Monday, July 25, 2022

Here, There, Where, Everywhere, Somewhere And Nowhere: Are These Real? And Other Questions

 Once there was a thing called a singularity.

It was all alone somewhere.

Then, for reasons only to be surmised the singularity went infinite, or nearly so.

Almost immediately stuff started sublimating out of whatever it was that the singularity became after going infinite - or nearly so. 

And it's still sublimating: atoms, molecules dust and galaxies to name some of the fairly prominent stuff that we know about; there's probably a lot of other stuff that we don't know about.

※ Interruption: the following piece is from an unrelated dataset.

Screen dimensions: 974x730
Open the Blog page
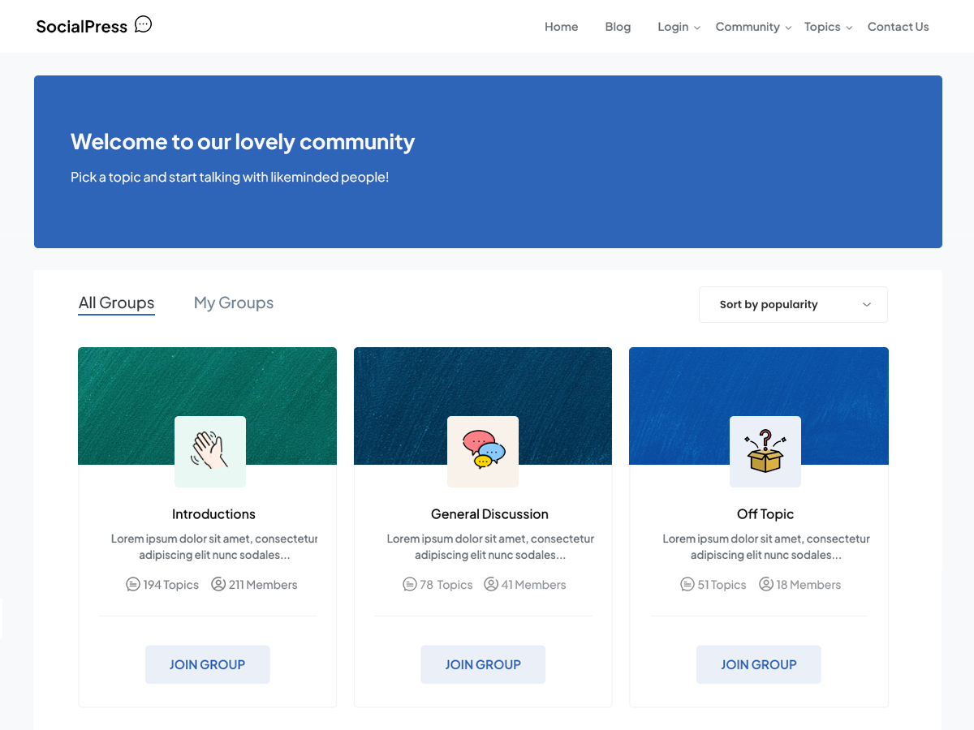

Recently the United States placed a telescope in an orbit that keeps it in synch with the earth as the earth goes around the sun; that orbit is a million miles from earth; that telescope has started sending back pictures of stuff.

I have seen some of those pictures and heard a lot more analyses than I have seen pictures and it is all mind boggling.

But I need to know where things are, so here come the questions.

First question: where is the "there" once occupied by the singularity?

I assume that wherever that there was it still is - there.

That assumption drives some interesting possible corollaries.

Add the assumption that the rules of solid geometry are in effect, and you get there being at the center of an unbelievably swiftly expanding sphere of - something - that something sloughing off (sublimating) stuff in a crazy 360-degree circular three-dimensional pattern.

Next question: Where is "here" for us?

Building on the corollary, above, we must be somewhere less than halfway from where the singularity started because we think the earth is about four billion years old and we think the outer edge of all of this is about 14 billion years old.

Or at least I think I have heard that. 

Since that new telescope is only a million miles away from us then it is also in that here.

Which leads to the next question: Where is the telescope pointing?

Is it pointing back at there, or out at nowhere, or just at somewhere or rotating wildly at everywhere?

I keep hearing that those first images show the universe in a very early stage.  For me to know what that means I need to know where the telescope is pointing.

Even if I knew that I still have a big problem.  Making the assumption that it is ok to say that where the singularity once was - the happened long, long ago thing - is the oldest and that where the happening right now thing is the newest, it would seem that those images should be coming from wherever there is; but I don't think that's what is happening; I think those images are from where it's happening now at the edge of nowhere.

And if that is true, I have another problem.

I would think that the time it would take for the light from the edge of nowhere back to us at here would be only the net difference of how old we are and how old (how can you be old when you just happened?) the things just happening are, and the total time to that, since the singularity went infinite, or nearly so is almost 14 billion years; that would be 10 billion years, give or take; or alternately, if I am mistaken, and the telescope is pointed at there, then the net time difference should be 0 minus 4 or 4 or so billion years; but apparently it doesn't work that way.

And either way, I would think that one needs to disregard the transit time of light because just because that 186 thousand miles per second is slug slow in a really big place, that shouldn't cancel the logic of that was then and this is now.

A few final questions come to mind.

Is the singularity driven phenomenon of which we are a part a one-time thing, or is it a recurring iteration in which some future outer limit rule of expansion causes the whole thing collapse back into a singularity again and start all over?

If "our" singularity is ever expanding, what is it expanding into? Is there unlimited parking space out there or does whatever it is that the singularity is doing create parking space as it's doing it?

Is "our" singularity the only one or is there another, or are there a few, or are there limitless parallel singularities doing their schtick everywhere?

And do they ever get in each other's way?




1 comment:

  1. Until 10,000 years ago was singularity before that, is only a test of what was singularity before singularity was tested on us mortals.